▸ **WHAT TO WORK ON**:
In the records below, find the line containing "The height and" and transcribe it and every line after it exactly; leave the pictures out.

[Saved entries]
^^^^^^^^
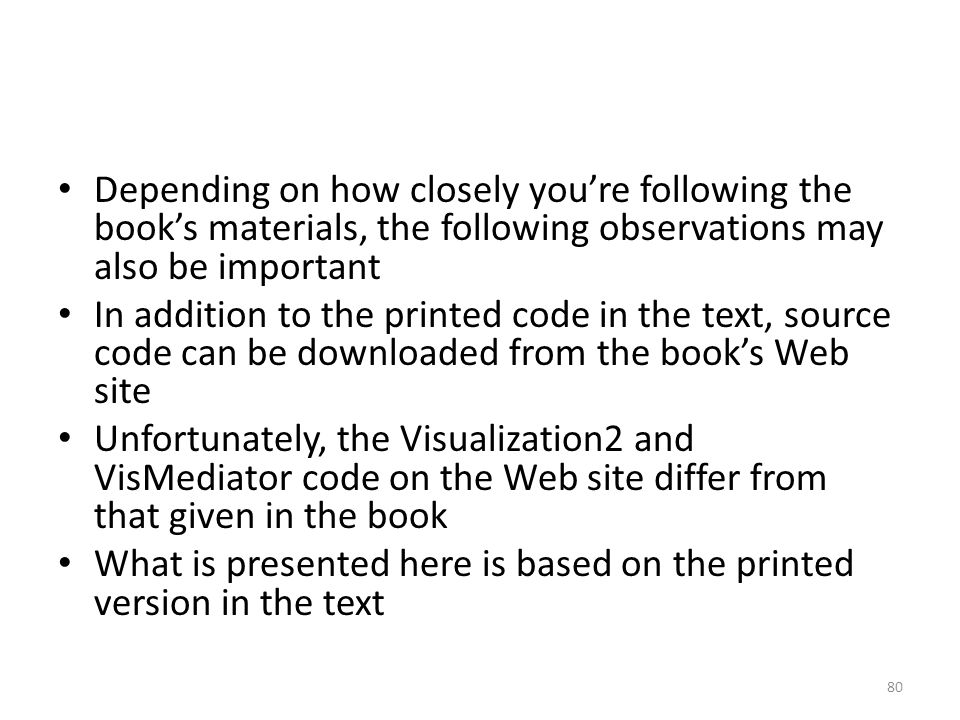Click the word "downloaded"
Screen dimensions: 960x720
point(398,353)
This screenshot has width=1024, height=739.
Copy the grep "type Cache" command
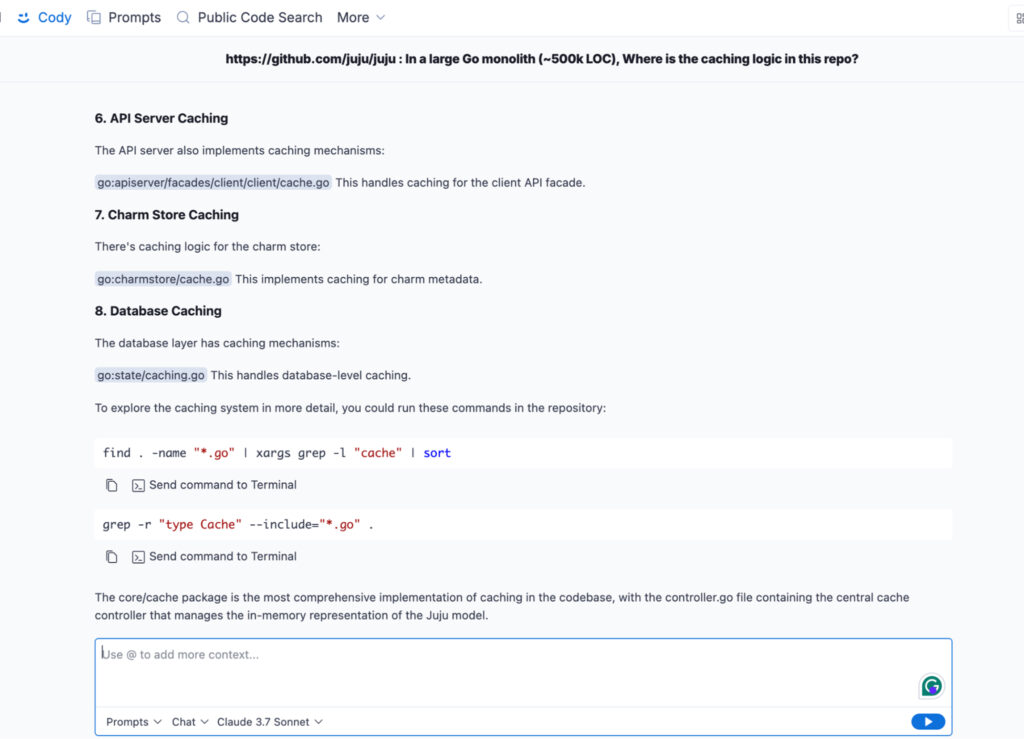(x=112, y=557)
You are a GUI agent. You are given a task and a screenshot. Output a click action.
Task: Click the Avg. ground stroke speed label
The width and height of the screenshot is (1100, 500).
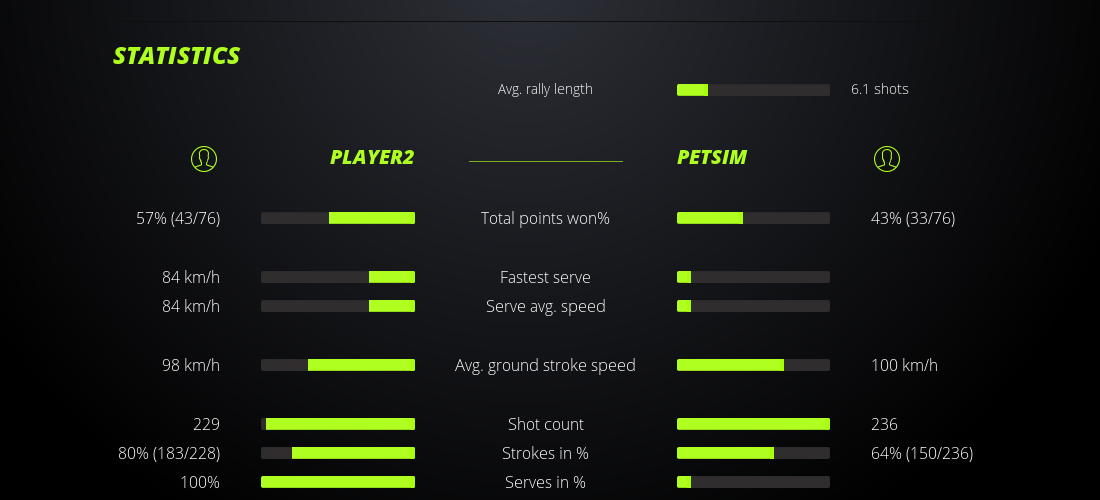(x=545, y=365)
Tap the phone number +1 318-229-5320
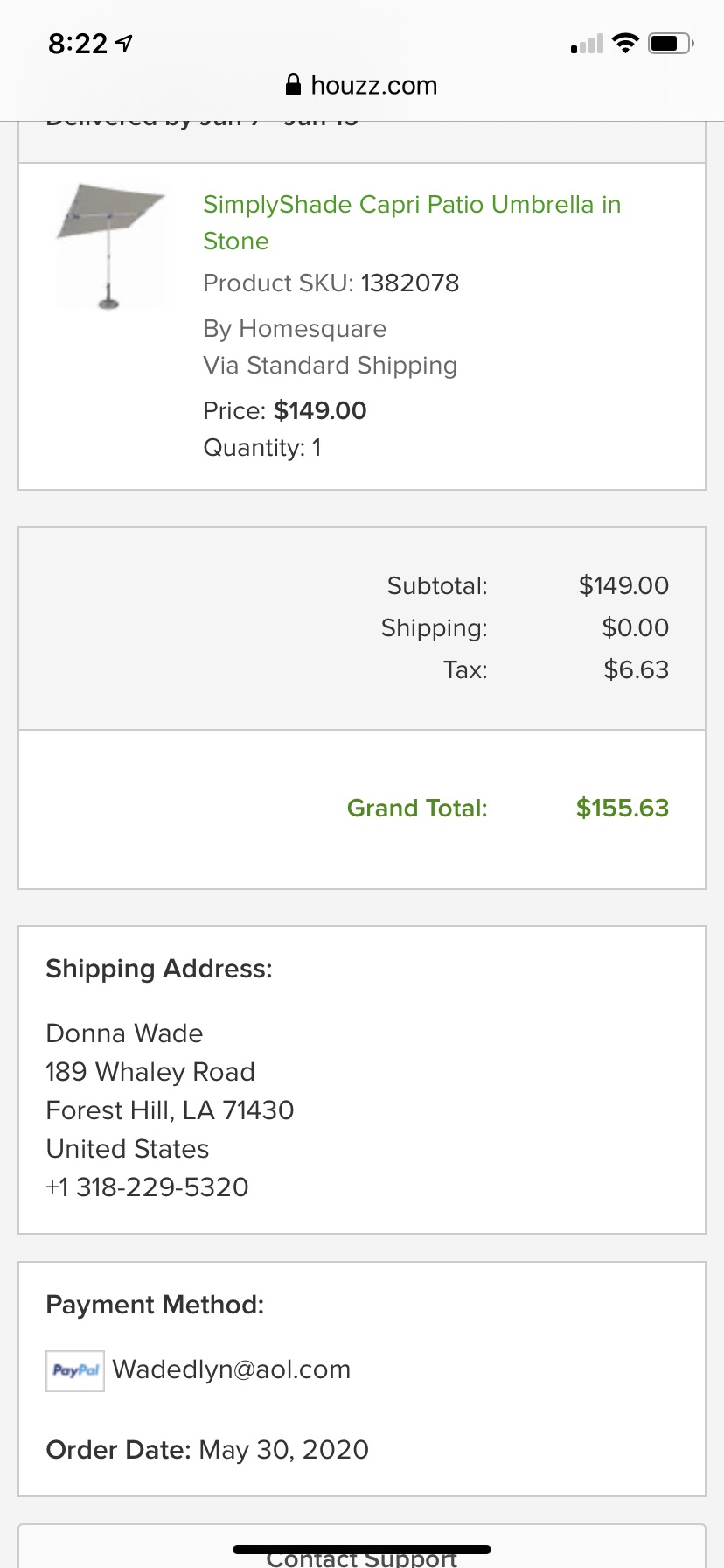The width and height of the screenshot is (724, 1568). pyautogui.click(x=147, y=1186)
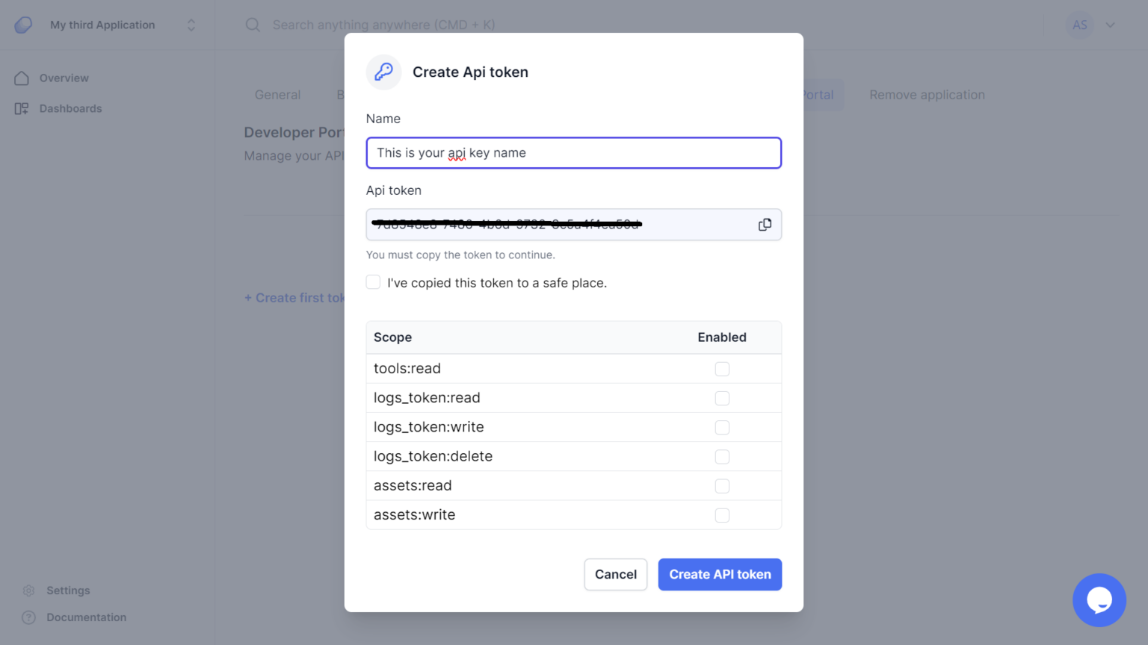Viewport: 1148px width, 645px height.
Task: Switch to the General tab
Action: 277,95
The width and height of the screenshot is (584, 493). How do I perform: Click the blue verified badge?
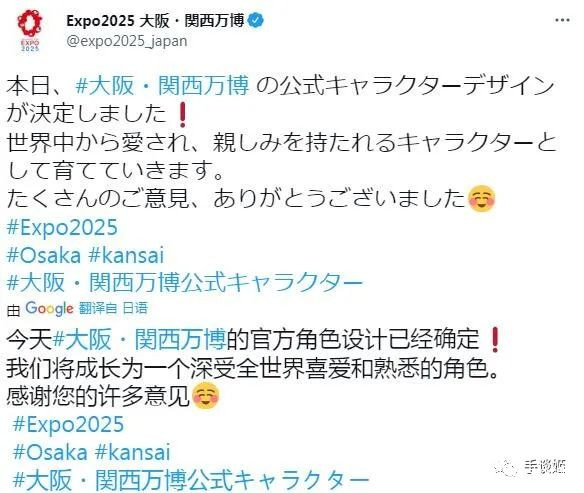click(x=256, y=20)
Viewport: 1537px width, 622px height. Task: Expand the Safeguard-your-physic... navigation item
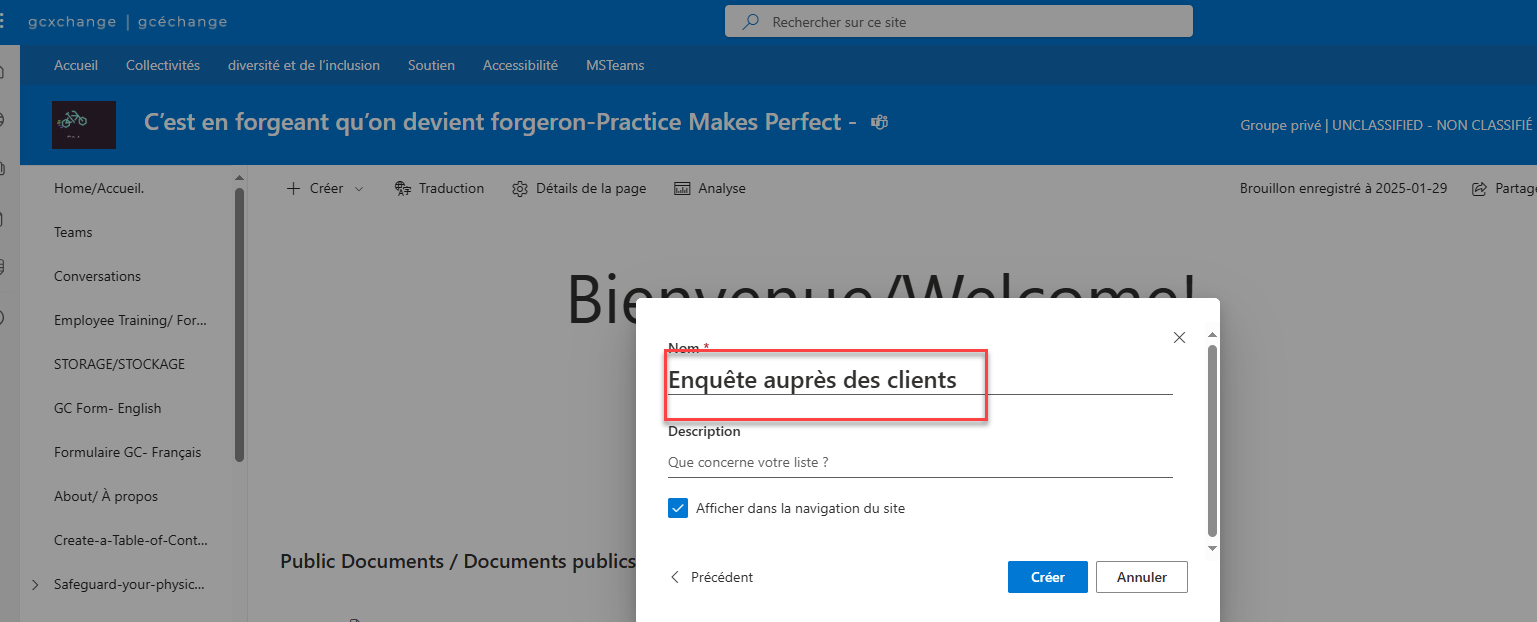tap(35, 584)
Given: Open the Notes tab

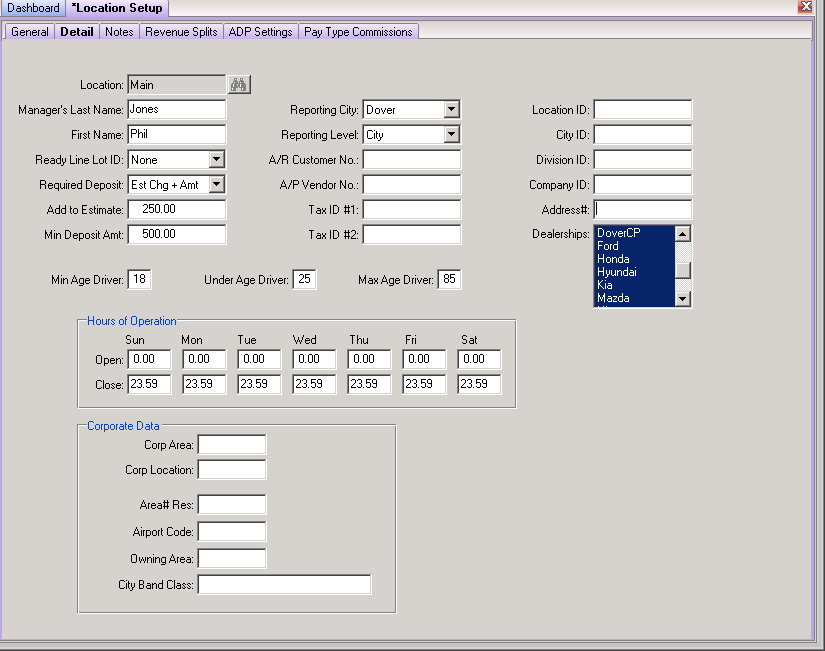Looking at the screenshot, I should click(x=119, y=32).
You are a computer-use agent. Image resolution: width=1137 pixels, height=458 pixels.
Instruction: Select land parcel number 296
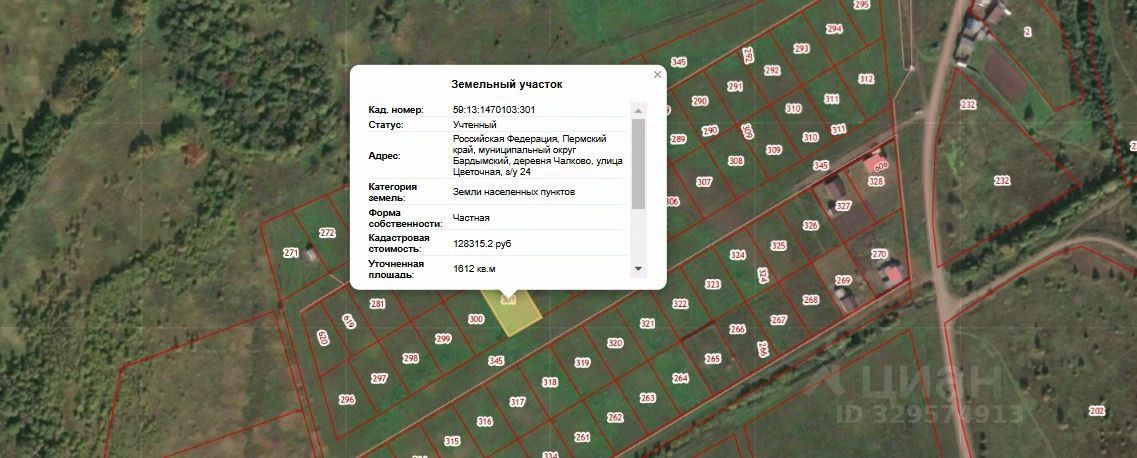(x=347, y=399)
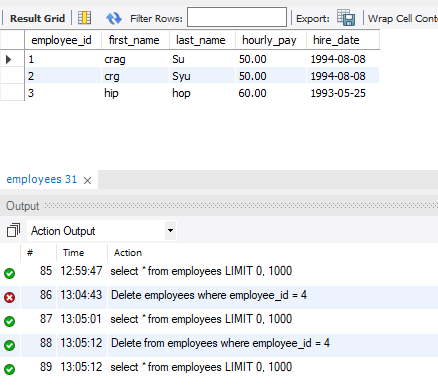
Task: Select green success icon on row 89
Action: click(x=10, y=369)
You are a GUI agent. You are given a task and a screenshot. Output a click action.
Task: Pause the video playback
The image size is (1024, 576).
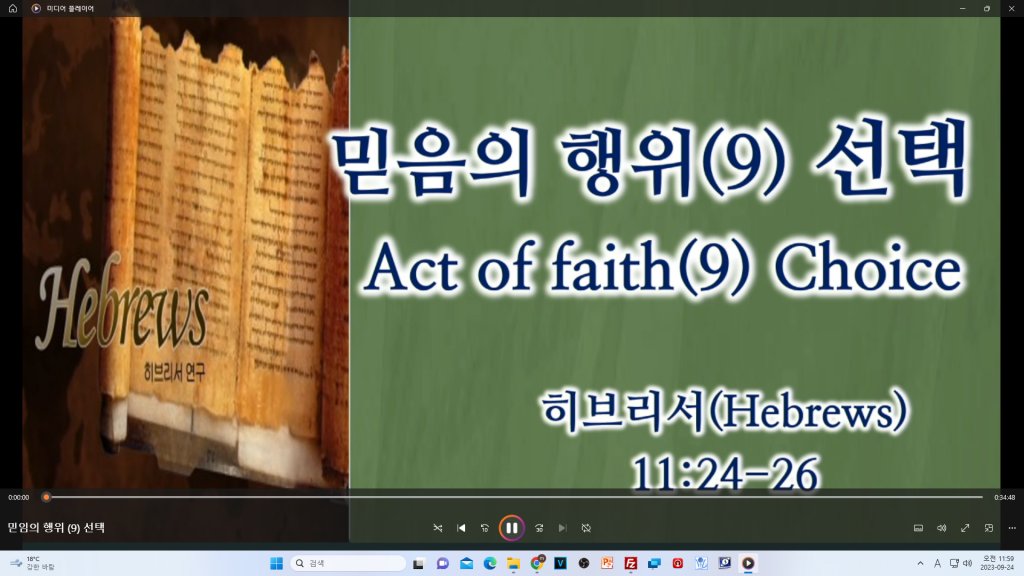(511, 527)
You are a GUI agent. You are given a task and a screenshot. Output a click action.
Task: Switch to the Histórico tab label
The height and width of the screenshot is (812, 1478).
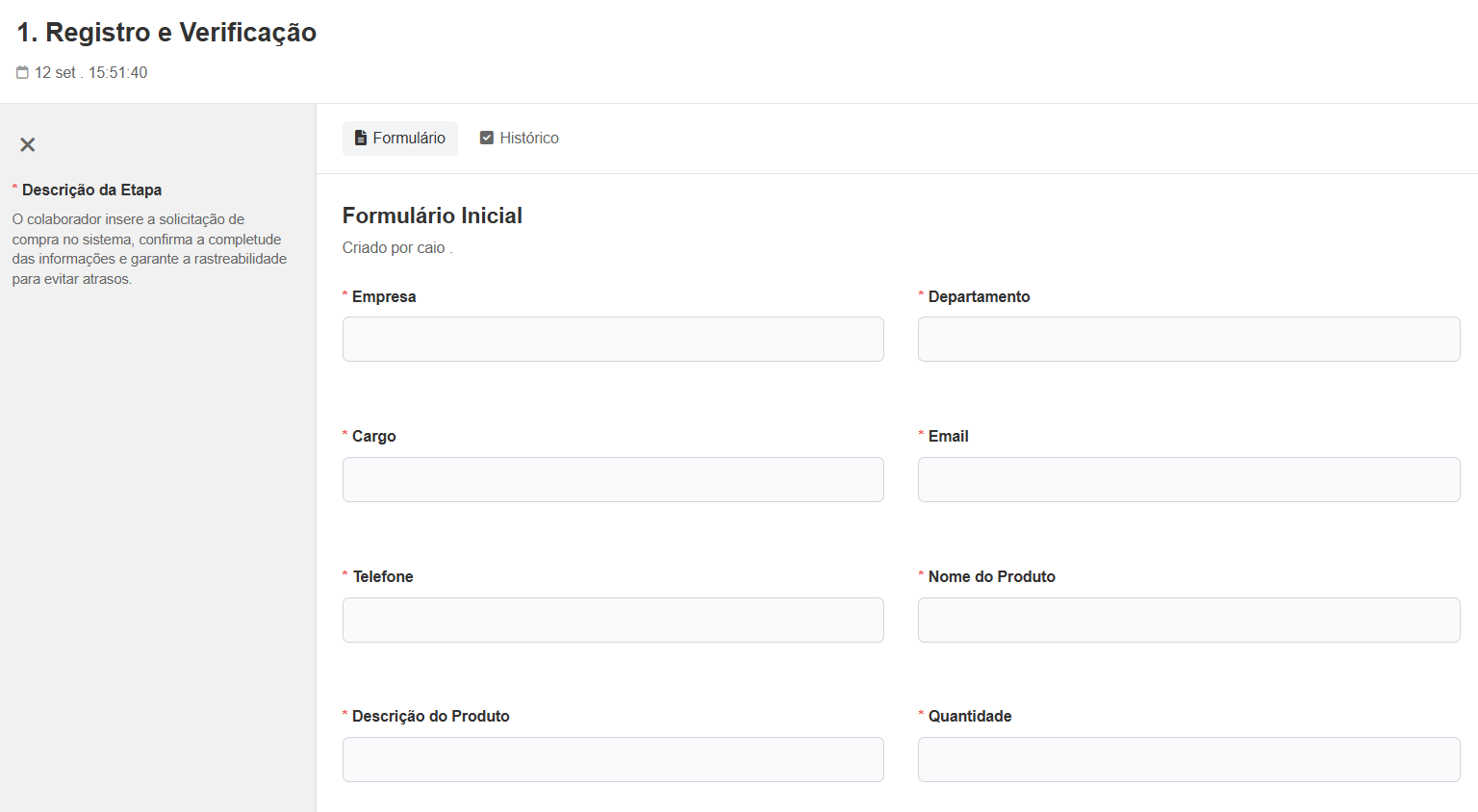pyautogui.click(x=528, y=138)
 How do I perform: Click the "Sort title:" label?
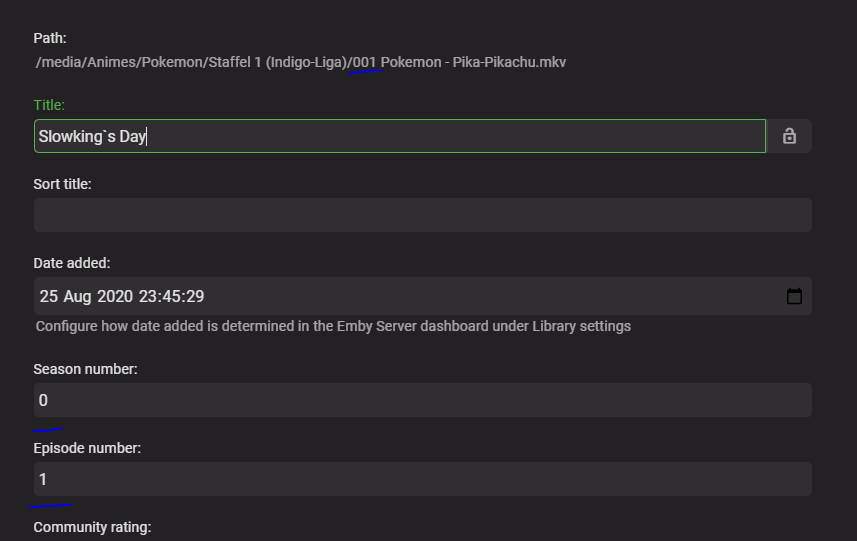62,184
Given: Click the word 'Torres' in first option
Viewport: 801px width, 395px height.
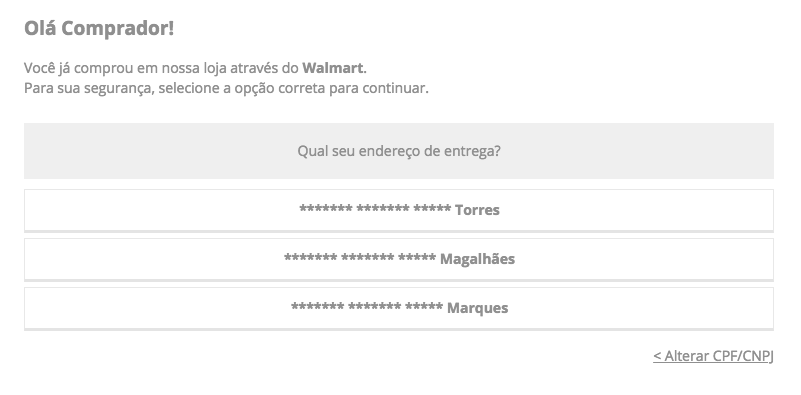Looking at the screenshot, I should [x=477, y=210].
^^^^^^^^
▸ **TASK OUTPUT**:
The height and width of the screenshot is (812, 1478).
pyautogui.click(x=528, y=138)
 How do I perform: Click the "Sort title:" label?
62,184
Given: Click the word 'Torres' in first option
Viewport: 801px width, 395px height.
Looking at the screenshot, I should [x=477, y=210].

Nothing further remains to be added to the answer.